After pathology review and rediagnosis, there were 96 Ad/Ds, 25 SSA/Ps, and 4 TSAs identified in 83 patients. Fifty-three lesions were in patients with CD, 66 in patients with UC, and 6 in patients with unclassified colitis. These were identified in 97 endoscopic procedures (including 8 sigmoidoscopies), of which 21 (21.6%) procedures identified two or more lesions of interest. Within our study period, 72 of the 83 patients only had a lesion of interest identified in one procedure, with prior and subsequent procedures not identifying an Ad/D, SSA/P, or TSA. Nine patients had lesions discovered in more than one procedure within the same year. Two patients had lesions discovered in more than one procedure over several years. The eight sigmoidoscopies were performed on seven patients. Subsequent colonoscopies within the study time period identified additional lesion of interest in two patients, while no additional lesions were identified in the other five patients.

Table 1 shows a summary of the demographics and characteristics of each lesion. The p value listed in the table is for the comparison between the characteristics of Ad/Ds and SSA/Ps. TSAs are excluded from this comparison due to small numbers. Sixty-four patients had one or more Ad/Ds, 18 patients had one or more SSA/Ps, and 4 patients had one or more TSAs.
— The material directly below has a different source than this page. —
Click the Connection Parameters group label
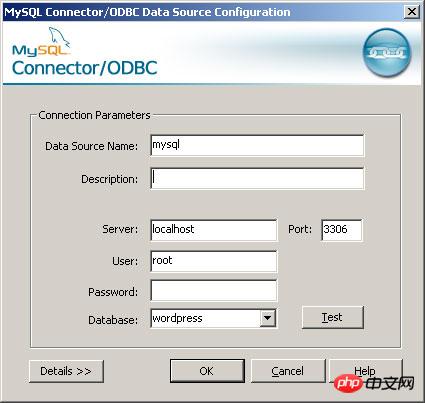This screenshot has width=425, height=403. point(94,115)
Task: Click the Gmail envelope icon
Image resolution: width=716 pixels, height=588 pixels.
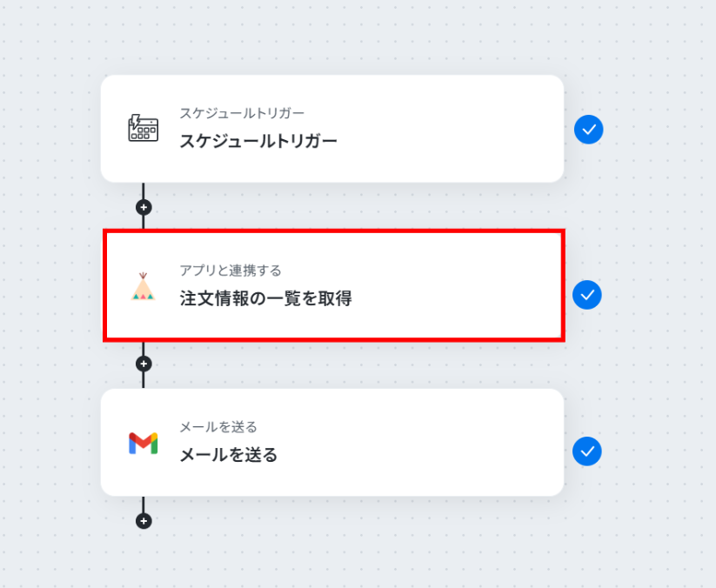Action: click(x=144, y=443)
Of the 25 SSA/P lesions identified in our study, 15 (60.0%) were initially diagnosed as hyperplastic polyps, with only six originally signed out as an SSA/P. The remainder had various other diagnoses or were descriptive, such as “serrated lesion.”

Table 1: Patient and premalignant lesion characteristics.
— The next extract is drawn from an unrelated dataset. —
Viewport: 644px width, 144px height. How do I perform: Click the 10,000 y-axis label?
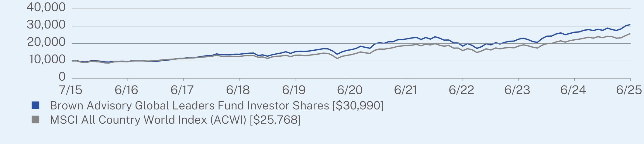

The prevalence of each lesion type, on a per-patient basis, in the total IBD population is estimated. Because only 164 of the 188 patients (87.2%) had material available for review, we extrapolate for calculation that our total IBD study population is approximately 87.2% of the 1484 identified IBD patients or 1294 patients. Thus, the prevalence of each lesion is 4.95% for Ad/Ds (64 of 1294 patients), 1.39% for SSA/Ps (18 of 1294 patients), and 0.31% for TSAs (4 of 1294 patients). Of the 1484 total patients, 760 (51%) are male and 724 (49%) are female. By a similar method of extrapolation, the prevalence of Ad/Ds is therefore 5.43% in males compared to 4.43% in females, that of SSA/Ps is 1.06% in males compared to 1.74% in females, and that of TSAs is 0.15% in males compared to 0.48% in females.
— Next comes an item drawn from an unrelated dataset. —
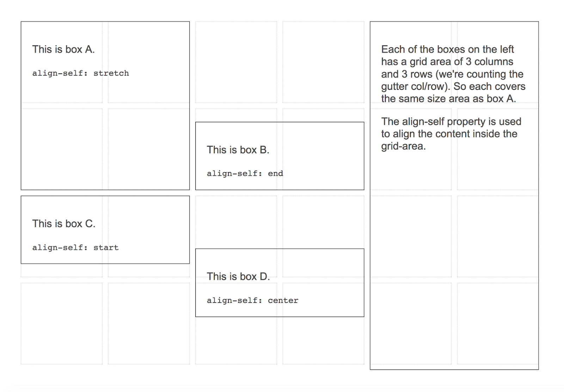
Task: Click the "This is box A." heading
Action: (63, 49)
The distribution of diagnoses by anatomic location is listed in Table 1 and presented in Figure 2, with values shown for comparison between Ad/Ds and SSA/Ps. The distribution grouped into right and left colon is shown in Figure 3. Right colon was defined as cecum, ascending colon, hepatic flexure, and transverse colon. Left colon was defined as splenic flexure, descending colon, and rectosigmoid colon. There is a difference in distribution between Ad/Ds and SSA/Ps among all patients, with a higher proportion of SSA/Ps in the right colon compared to the left, and a higher proportion of Ad/Ds in the left colon compared to the right. A similar distribution is noted when assessing only the CD patients. However, when assessing only the UC patients, there is no difference in distribution between Ad/Ds and SSA/Ps; There is a higher proportion of lesions in the right colon for both Ad/Ds and SSA/Ps. When looking at the breakdown of the distribution (Figure 2(c)), a more uniform distribution of lesions across the entire colon is identified.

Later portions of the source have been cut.